= TUGAS LATIHAN =
1. Ketik ulang kutipan tentang agama dan identitas, mulai dari "Agama dan Kesadaran" sampai dengan "yang dianggap valid.".
2. Jawablah pertanyaan berikut berdasarkan kutipan tentang agama dan identitas.
(a) Kapan agama menjadi amat penting?
(b) Melalui pengulangan apa saja proses pembentukan identitas dilakukan?
(c) Apa yang pada akhirnya tercipta ketika world view dikembangkan dan disebarkan dalam ikatan-ikatan kelompok?

= KUTIPAN YANG DIBERIKAN =
● ● ● ●

Agama dan Kesadaran Identitas

Agama menjadi amat penting ketika ia dinilai dalam kegunaannya sebagai pembentuk identitas individu atau kelompok. Proses pembentukan identitas tersebut dilakukan melalui pengulangan cerita-cerita, simbol-simbol, ritual-ritual, pernyataan credo, teks-teks kitab suci dan praktik-praktik tradisi agama lainnya. Semua itu kemudian mendorong berkembangnya cara berfikir, berperasaan, dan berprilaku serta menciptakan tatanan kehidupan seseorang maupun kelompok. Hal-hal demikian kemudian membentuk cara seseorang untuk menata pandangannya tentang alam dan sesuatu di luar dirinya dalam sebentuk world View yang dianggap valid.
World view yang diyakini oleh masing-masing individu ini dikembangkan dan disebarkan sedimikian rupa dalam ikatan-ikatan kelompok yang pada ahkhirnya menciptakan apa yang disebut sebagai “perasaan berkelompok”.

● ● ● ●

= DATA HASIL EKSTRAKSI =
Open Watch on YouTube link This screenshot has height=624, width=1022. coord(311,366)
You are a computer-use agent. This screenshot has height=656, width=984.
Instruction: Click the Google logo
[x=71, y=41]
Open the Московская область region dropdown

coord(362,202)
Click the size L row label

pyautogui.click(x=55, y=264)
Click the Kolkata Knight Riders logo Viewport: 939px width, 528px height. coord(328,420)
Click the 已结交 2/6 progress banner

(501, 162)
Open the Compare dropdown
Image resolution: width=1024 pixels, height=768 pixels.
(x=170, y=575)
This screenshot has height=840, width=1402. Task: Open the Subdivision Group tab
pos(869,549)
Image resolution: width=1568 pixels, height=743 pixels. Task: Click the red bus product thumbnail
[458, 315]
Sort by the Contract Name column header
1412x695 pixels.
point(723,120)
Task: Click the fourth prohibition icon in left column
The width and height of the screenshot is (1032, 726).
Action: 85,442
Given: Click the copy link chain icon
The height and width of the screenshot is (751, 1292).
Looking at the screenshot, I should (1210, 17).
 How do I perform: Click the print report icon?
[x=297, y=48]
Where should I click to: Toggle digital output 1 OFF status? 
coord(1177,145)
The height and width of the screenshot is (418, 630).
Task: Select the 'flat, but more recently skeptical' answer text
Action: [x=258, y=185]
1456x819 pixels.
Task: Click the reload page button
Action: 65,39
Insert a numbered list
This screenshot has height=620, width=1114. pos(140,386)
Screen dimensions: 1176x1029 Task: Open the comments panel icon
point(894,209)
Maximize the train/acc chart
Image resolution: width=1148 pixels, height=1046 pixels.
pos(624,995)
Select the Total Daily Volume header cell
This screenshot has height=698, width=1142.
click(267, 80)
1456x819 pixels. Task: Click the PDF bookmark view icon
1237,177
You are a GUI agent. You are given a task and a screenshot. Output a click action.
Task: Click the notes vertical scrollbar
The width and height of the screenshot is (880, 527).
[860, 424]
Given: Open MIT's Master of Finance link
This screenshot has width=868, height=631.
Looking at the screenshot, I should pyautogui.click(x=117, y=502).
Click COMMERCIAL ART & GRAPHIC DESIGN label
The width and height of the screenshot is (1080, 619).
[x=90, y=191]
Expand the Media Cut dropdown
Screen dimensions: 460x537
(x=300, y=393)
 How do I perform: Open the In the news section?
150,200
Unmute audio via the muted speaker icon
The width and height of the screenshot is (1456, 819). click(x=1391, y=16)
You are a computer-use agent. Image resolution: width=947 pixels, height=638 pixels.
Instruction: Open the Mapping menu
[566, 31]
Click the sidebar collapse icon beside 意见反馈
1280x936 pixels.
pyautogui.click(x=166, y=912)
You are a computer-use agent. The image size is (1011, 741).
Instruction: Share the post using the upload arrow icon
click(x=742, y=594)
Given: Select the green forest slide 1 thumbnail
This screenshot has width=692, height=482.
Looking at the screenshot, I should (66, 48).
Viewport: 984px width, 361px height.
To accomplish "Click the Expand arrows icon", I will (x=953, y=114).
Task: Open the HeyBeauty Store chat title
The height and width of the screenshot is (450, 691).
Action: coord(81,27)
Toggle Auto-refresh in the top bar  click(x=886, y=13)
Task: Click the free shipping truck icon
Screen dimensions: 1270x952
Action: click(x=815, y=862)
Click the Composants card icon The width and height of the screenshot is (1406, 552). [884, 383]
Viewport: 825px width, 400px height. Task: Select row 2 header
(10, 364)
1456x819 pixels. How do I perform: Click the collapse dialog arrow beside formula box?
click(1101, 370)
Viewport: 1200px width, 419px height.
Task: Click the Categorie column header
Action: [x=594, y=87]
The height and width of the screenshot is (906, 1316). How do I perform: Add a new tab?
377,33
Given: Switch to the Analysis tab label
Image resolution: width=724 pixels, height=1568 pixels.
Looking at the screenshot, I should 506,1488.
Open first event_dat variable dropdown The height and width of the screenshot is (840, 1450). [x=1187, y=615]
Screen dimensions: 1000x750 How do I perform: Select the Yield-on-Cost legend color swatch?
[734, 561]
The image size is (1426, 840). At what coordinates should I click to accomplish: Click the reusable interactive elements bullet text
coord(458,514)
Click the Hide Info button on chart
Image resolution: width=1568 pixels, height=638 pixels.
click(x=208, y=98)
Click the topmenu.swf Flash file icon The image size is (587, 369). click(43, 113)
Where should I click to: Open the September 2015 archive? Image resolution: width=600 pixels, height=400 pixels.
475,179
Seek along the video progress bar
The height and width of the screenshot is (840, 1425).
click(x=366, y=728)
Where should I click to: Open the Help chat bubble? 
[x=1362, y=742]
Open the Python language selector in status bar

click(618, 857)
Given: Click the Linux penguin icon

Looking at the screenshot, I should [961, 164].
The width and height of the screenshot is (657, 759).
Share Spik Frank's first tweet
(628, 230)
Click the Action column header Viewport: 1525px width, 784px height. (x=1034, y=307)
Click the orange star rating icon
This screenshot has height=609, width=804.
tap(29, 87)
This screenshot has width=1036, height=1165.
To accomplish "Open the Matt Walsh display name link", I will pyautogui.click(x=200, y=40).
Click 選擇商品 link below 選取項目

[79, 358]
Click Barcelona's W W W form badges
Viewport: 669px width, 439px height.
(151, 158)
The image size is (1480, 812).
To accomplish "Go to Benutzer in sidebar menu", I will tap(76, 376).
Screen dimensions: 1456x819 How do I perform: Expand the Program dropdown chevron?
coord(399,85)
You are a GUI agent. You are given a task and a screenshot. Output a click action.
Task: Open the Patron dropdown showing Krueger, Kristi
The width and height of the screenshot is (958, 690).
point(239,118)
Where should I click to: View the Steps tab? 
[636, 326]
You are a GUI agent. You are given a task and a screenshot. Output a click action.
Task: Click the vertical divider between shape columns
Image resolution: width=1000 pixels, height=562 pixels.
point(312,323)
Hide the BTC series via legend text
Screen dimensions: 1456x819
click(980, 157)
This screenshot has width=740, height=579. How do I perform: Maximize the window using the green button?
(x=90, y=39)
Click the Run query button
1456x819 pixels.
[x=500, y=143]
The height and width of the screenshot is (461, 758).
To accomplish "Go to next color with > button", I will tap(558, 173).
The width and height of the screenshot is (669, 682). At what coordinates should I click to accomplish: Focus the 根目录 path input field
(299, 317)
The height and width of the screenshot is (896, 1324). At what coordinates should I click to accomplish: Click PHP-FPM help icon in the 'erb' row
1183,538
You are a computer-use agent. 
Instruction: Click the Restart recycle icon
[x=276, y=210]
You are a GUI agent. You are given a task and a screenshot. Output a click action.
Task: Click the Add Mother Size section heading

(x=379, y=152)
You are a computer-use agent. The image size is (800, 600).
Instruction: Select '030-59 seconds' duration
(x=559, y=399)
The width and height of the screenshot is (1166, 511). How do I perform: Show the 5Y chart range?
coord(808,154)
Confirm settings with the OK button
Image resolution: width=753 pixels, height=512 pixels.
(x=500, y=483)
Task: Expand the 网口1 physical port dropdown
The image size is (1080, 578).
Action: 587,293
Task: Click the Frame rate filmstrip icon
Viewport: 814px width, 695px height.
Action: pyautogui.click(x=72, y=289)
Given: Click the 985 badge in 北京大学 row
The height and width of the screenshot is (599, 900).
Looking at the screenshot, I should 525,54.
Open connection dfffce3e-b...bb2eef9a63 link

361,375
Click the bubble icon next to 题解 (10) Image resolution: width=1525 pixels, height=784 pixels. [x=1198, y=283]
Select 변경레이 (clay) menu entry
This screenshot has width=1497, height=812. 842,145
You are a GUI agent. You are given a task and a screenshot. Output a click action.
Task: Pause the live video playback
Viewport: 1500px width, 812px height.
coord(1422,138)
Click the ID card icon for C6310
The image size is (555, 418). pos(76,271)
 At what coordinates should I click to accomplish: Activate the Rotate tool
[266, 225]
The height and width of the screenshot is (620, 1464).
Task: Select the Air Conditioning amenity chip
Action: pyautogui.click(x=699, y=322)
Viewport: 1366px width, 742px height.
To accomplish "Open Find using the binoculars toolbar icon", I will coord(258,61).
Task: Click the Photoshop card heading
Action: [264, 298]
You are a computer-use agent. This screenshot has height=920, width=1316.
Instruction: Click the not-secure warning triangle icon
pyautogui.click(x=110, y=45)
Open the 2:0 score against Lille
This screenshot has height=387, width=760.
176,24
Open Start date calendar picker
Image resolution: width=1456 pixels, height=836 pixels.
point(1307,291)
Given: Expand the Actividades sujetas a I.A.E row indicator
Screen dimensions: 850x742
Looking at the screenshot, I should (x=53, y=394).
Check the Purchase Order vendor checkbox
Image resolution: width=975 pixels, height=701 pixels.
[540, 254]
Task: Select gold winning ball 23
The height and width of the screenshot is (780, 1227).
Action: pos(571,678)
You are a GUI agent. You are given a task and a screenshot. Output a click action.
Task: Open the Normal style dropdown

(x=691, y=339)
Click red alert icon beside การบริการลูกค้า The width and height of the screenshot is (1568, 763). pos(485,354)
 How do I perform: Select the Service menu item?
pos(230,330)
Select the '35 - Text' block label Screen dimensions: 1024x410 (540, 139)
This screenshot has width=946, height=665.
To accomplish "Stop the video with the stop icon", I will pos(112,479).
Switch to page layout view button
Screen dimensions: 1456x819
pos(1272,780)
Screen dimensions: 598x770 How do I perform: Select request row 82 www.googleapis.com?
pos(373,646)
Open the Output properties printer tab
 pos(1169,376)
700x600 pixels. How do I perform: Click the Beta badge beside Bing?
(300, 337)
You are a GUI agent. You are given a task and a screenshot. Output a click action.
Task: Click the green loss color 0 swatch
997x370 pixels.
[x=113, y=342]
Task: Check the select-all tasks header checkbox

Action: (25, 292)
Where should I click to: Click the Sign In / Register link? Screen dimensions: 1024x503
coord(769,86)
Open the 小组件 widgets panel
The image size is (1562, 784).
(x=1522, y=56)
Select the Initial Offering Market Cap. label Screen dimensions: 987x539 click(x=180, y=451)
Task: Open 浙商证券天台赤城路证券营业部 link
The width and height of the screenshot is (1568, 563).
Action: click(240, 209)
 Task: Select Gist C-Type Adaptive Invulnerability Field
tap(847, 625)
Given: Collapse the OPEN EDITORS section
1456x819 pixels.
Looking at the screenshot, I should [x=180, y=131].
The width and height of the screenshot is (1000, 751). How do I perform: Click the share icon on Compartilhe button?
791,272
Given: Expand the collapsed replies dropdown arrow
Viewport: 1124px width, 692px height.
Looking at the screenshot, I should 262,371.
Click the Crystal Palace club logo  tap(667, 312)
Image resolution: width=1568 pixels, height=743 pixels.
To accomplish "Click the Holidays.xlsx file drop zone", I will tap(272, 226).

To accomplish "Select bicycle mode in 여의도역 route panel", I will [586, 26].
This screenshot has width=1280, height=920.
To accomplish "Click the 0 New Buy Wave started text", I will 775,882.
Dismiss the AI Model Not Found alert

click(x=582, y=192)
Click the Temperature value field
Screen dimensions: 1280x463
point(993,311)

● ● ● ●

= HASIL LATIHAN =
1.
Agama dan Kesadaran Identitas

Agama menjadi amat penting ketika ia dinilai dalam kegunaannya sebagai pembentuk identitas individu atau kelompok. Proses pembentukan identitas tersebut dilakukan melalui pengulangan cerita-cerita, simbol-simbol, ritual-ritual, pernyataan credo, teks-teks kitab suci dan praktik-praktik tradisi agama lainnya. Semua itu kemudian mendorong berkembangnya cara berfikir, berperasaan, dan berprilaku serta menciptakan tatanan kehidupan seseorang maupun kelompok. Hal-hal demikian kemudian membentuk cara seseorang untuk menata pandangannya tentang alam dan sesuatu di luar dirinya dalam sebentuk world View yang dianggap valid.

2.
(a) Ketika agama dinilai dalam kegunaannya sebagai pembentuk identitas individu atau kelompok.
(b) Cerita-cerita, simbol-simbol, ritual-ritual, pernyataan credo, teks-teks kitab suci, dan praktik-praktik tradisi agama lainnya.
(c) Apa yang disebut sebagai "perasaan berkelompok".